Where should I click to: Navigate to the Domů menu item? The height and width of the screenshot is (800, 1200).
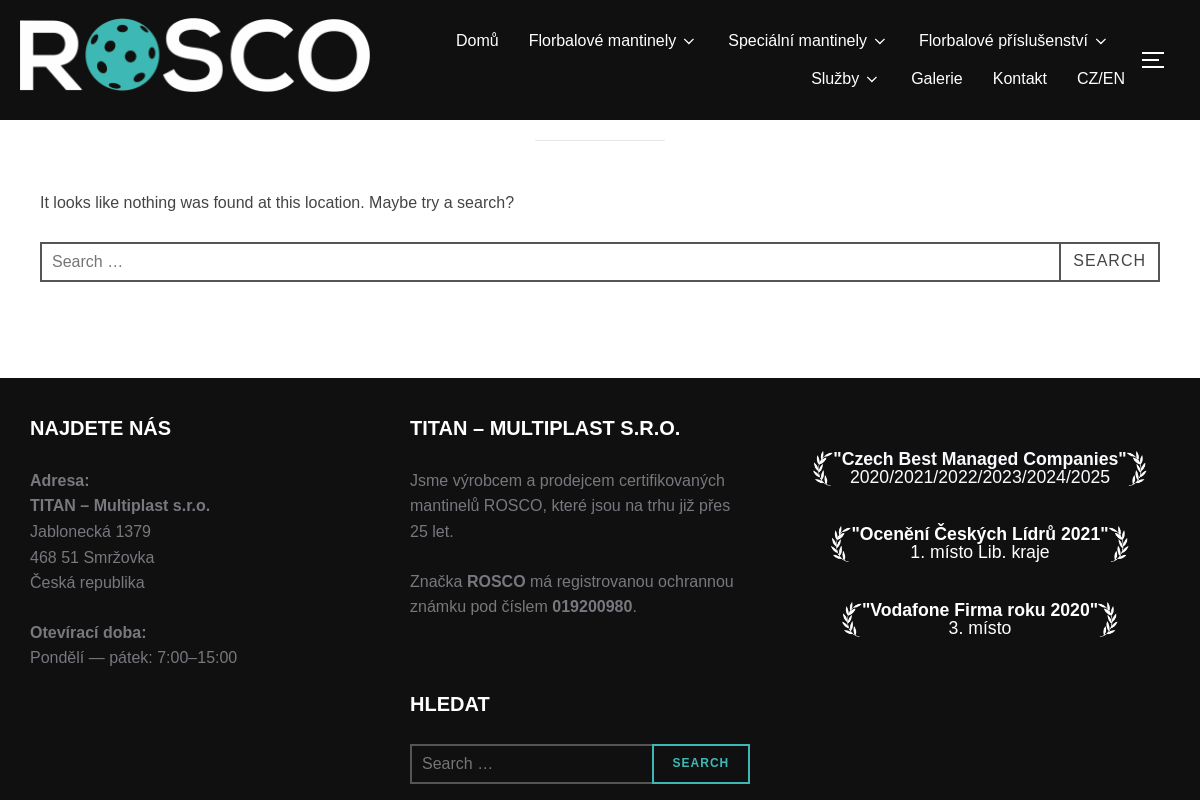click(x=477, y=40)
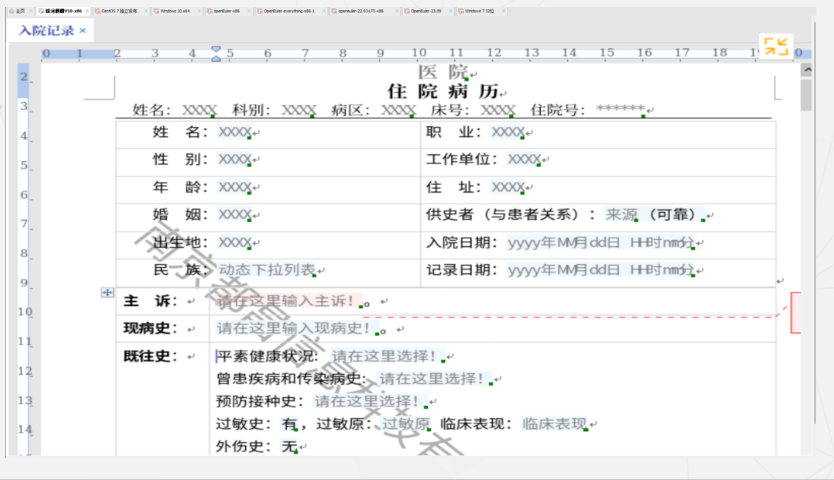Click the table move handle icon
This screenshot has width=834, height=480.
pos(106,292)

################

--- DIRECTIVE ---
Reproduce the lines above verbatim, leaving the pictures out.

--- TASK SOLUTION ---
Where should I click to: Navigate to the Domů menu item? The height and width of the screenshot is (800, 1200).
click(x=477, y=40)
Click the table move handle icon
This screenshot has width=834, height=480.
pos(106,292)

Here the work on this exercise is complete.